Area-Optimal Control Strategies for Heterogeneous Multi-Agent Pursuit
Kamal Mammadov, Damith C. Ranasinghe
TL;DR
This work addresses containment in a pursuit–evasion game with heterogeneous pursuers by framing it as a zero-sum game over the area of the evader's safe-reachable set $A_e(t)$. It generalizes area-based containment from equal-speed to heterogeneous-speed pursuers and derives the area gradients $\nabla_{\mathbf{p}_i} A_e$ and $\nabla_{\mathbf{e}} A_e$ analytically via the Leibniz integral rule, without requiring a closed-form expression for $A_e(t)$. The resulting Nash-equilibrium controls are decentralized and interpretable: each active pursuer moves toward the centroid of its boundary arc, while the evader moves along a weighted sum toward arc centroids.

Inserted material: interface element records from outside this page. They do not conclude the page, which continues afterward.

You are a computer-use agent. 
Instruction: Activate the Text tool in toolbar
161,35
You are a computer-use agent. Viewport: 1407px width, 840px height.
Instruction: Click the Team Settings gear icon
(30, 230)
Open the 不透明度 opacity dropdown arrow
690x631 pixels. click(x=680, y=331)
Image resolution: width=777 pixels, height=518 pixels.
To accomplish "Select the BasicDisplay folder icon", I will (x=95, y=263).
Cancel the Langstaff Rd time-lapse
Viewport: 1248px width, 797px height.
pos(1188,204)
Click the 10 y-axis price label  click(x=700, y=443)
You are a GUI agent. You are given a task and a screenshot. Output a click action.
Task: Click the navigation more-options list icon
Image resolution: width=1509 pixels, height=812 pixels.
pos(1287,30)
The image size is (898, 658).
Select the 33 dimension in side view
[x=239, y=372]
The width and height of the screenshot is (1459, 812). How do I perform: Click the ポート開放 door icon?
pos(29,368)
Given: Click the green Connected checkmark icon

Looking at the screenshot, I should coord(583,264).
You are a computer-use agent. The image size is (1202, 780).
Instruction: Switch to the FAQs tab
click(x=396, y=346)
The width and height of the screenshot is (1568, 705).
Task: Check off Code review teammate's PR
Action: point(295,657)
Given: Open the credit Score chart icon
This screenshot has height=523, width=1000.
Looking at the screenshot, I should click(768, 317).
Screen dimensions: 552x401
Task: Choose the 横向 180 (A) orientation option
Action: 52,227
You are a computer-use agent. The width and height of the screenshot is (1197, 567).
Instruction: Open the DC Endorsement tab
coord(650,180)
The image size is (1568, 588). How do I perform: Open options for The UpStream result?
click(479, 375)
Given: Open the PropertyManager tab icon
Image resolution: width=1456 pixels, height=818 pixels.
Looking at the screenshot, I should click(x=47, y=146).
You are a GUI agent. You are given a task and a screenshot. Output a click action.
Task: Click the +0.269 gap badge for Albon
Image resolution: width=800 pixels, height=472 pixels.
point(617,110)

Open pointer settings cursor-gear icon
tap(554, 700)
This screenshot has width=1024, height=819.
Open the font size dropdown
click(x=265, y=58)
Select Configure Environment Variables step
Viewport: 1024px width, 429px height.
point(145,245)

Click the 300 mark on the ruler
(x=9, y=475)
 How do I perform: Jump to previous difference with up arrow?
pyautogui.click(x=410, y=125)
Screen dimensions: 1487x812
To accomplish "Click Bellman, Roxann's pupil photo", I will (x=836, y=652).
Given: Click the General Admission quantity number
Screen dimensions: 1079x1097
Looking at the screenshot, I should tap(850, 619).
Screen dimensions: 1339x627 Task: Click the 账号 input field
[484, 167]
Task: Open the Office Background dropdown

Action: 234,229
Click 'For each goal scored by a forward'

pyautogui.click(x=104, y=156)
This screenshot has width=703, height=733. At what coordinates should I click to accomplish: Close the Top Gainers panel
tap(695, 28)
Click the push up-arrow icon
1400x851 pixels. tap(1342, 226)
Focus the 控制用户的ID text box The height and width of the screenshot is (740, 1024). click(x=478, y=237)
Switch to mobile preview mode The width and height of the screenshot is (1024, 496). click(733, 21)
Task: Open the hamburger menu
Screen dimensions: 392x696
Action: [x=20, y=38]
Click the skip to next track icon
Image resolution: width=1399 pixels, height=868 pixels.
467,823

The approach enables real-time, geometry-driven cooperation to shrink the safe region and guarantees capture in simulations, offering a principled foundation for scalable pursuit–evasion in realistic heterogeneous settings.
Abstract
This paper presents a novel strategy for a multi-agent pursuit-evasion game involving multiple faster pursuers with heterogenous speeds and a single slower evader. We define a geometric region, the evader's safe-reachable set, as the intersection of Apollonius circles derived from each pursuer-evader pair. The capture strategy is formulated as a zero-sum game where the pursuers cooperatively minimize the area of this set, while the evader seeks to maximize it, effectively playing a game of spatial containment. By deriving the analytical gradients of the safe-reachable set's area with respect to agent positions, we obtain closed-form, instantaneous optimal control laws for the heading of each agent. These strategies are computationally efficient, allowing for real-time implementation. Simulations demonstrate that the gradient-based controls effectively steer the pursuers to systematically shrink the evader's safe region, leading to guaranteed capture. This area-minimization approach provides a clear geometric objective for cooperative capture.